36. Mia Farrow’s and Woody Allen’s son, Ronan (né Satchel) is named a Rhodes scholar.

37. The Netflix debacle.

38. Waiting for “Downton Abbey” to return.

39. The end of Elaine’s.

40. In August, Mayor Bloomberg announces a deputy mayor has resigned to pursue “private-sector opportunities in infrastructure finance.” Left out of the announcement: The official had been arrested days earlier after allegations of a domestic dispute with his wife.

41. Brian Williams: the next Walter Cronkite or the next Johnny Carson?

42. Blake Lively and Leo DiCaprio

43. Blake Lively and Ryan Reynolds.

44. Ryan Gosling’s abs.

45. The heat wave in July. The hurricane in August. The blizzard in October. Mother Nature must be awfully angry about something.

46. The terrifying Tiger Mother.

47. Elizabeth Taylor goes out with a bang. The auction of her jewelry, gowns and other belongings at Christie’s raises $156 million, much of which will go to her AIDS foundation.

48. The maddeningly catchy (or maybe just maddening) “Moves Like Jagger.”

49. Getting lost at “Sleep No More.”

50. Getting a lap dance from Hugh Jackman.

51. Planking.

52. “Twilight.” Isn’t it over yet?

53. The body count at “Spider-Man: Turn Off the Dark.”

54. The guessing game at Dior.

55. Andy Rooney signs off for the last time

56. Lady Gaga, yes. Jo Calderone, no.

57. Michael Fassbender. And not just because of the frontal nudity in “Shame.”

58. Meryl Streep. And not just because she nails the accent (again) in “The Iron Lady.”

59. R.I.P., R.E.M.

60. The two Emmas (Stone and Watson) rocked the red carpet in 2011.

61. “The Book of Mormon.” Never has blasphemy been so hilarious.

62. Oprah takes a year — and three finale shows — to say goodbye.

63. The 10th anniversary of 9/11.

64. Gospel brunch at Marcus Samuelsson’s Red Rooster Harlem.

65. “I simply do not know where the money is.”

66. The seatmates from hell. Gérard Depardieu is escorted off an Air France flight after he urinates in the middle of the cabin.
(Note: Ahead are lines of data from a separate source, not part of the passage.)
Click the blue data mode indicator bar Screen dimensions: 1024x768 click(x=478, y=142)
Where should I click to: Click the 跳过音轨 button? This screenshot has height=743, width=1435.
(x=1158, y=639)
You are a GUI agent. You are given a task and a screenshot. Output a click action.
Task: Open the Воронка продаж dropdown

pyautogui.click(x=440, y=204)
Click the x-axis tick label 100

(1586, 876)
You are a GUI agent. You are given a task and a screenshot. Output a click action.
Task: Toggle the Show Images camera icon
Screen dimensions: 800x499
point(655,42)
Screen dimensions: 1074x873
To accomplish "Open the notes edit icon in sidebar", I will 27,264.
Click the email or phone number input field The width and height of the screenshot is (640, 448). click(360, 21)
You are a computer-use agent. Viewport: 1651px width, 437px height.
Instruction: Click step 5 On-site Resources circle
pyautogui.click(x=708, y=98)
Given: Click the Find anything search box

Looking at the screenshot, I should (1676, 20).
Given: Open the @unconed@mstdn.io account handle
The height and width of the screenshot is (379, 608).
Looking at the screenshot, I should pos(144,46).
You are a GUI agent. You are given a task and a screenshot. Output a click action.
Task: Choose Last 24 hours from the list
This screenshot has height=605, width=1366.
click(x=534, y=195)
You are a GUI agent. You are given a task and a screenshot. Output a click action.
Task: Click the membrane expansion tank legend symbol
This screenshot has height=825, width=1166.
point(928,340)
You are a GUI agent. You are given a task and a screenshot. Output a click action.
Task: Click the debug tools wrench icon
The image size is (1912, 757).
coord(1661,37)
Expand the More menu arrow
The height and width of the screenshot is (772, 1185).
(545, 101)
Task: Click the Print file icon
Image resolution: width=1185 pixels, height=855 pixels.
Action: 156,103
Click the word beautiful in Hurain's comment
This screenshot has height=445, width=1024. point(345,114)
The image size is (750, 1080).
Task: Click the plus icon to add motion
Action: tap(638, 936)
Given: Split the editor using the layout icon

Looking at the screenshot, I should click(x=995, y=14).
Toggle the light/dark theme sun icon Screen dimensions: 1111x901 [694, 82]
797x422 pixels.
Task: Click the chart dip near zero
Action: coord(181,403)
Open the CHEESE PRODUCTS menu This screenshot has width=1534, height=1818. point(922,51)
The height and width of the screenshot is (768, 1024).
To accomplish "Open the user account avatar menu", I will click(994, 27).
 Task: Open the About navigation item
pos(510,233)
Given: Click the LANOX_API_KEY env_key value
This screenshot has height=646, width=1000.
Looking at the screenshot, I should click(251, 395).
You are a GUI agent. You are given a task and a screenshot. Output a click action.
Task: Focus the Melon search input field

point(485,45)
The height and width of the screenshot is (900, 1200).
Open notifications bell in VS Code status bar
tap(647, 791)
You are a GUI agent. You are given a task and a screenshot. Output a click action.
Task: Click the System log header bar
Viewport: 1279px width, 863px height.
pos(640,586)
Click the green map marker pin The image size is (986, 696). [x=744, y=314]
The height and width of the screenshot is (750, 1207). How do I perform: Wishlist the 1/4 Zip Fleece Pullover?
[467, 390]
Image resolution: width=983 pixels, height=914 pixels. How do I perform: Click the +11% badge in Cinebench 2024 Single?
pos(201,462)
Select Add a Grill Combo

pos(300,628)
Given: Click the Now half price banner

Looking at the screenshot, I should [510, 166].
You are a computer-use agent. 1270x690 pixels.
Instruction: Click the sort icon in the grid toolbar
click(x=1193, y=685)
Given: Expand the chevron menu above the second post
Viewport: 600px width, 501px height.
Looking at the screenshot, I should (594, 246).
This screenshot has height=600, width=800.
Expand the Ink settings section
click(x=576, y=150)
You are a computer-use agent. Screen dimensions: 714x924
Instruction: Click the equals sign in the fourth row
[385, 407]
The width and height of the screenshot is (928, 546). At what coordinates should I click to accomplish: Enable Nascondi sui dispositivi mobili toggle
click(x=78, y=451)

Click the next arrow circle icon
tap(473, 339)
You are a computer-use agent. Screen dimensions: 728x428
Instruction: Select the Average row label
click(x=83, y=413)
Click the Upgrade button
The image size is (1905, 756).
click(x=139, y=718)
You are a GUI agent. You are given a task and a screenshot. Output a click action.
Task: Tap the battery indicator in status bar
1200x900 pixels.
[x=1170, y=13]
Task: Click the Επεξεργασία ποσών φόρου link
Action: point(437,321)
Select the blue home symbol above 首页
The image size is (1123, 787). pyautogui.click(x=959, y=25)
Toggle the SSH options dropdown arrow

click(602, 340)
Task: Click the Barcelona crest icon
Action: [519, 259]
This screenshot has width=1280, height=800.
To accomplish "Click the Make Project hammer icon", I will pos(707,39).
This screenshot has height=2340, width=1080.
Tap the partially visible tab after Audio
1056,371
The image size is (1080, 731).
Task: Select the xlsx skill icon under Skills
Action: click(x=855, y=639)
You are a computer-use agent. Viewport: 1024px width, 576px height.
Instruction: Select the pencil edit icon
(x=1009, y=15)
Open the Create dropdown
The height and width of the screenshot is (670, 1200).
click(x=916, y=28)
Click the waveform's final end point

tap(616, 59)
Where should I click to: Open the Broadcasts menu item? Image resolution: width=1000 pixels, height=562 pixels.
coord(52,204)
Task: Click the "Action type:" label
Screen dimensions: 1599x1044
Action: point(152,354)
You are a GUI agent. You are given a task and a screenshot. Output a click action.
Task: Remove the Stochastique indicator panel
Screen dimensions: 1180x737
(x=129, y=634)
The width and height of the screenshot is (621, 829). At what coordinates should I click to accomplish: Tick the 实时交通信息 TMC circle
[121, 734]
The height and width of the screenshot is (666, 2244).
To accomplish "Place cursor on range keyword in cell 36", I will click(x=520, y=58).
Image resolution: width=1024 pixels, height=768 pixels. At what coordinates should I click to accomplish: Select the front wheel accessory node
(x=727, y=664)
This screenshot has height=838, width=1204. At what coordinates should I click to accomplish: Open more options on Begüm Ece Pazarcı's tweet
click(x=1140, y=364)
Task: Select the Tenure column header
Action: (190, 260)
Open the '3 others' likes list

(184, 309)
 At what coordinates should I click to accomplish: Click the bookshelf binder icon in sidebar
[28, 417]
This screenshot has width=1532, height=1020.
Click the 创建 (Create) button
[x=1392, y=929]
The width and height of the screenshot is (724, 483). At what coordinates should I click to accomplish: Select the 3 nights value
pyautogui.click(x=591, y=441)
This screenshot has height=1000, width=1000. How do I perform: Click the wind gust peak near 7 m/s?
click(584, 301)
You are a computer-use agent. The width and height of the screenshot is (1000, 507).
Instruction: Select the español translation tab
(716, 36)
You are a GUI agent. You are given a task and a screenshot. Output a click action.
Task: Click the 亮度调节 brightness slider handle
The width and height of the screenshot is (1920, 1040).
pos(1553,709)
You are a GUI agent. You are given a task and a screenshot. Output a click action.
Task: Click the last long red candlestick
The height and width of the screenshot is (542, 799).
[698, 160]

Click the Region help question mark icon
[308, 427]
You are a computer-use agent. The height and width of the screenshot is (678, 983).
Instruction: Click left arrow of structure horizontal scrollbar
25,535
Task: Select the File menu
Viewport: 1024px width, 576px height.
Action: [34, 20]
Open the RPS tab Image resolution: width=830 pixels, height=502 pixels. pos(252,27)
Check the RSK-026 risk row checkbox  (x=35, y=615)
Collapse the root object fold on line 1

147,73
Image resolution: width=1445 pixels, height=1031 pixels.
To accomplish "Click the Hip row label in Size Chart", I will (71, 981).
Alec Baldwin gets into a fight with flight attendants over his refusal to stop playing “Words With Friends” on his iPhone.

67. The scandal at Penn State: What did JoePa know, and when did he know it?

68. Mothers of reinvention: Tina Brown and Arianna Huffington.

69. The end of “don’t ask, don’t tell.”

70. The nearly two-day waits to buy a new iPad 2. (One woman spends 41 hours in line at the Apple store on Fifth Avenue, then sells her spot for $900.)

71. Tebow Time.

72. Natalie Portman and Benjamin Millepied.

73. A fond farewell to Erica Kane and the rest of Pine Valley.

74. The now officially annoying James Franco.

75. The revival of Larry Kramer’s 1985 play, “The Normal Heart.” An eloquent reminder that Silence = Death.

This article has been revised to reflect the following correction:

Correction: December 29, 2011

In a previous version of this article, listing No. 69 referred to an event that occurred in 2010, the Marina Abramovic retrospective at MoMA. And while some models in the exhibition were nude, Ms. Abramovic herself was not.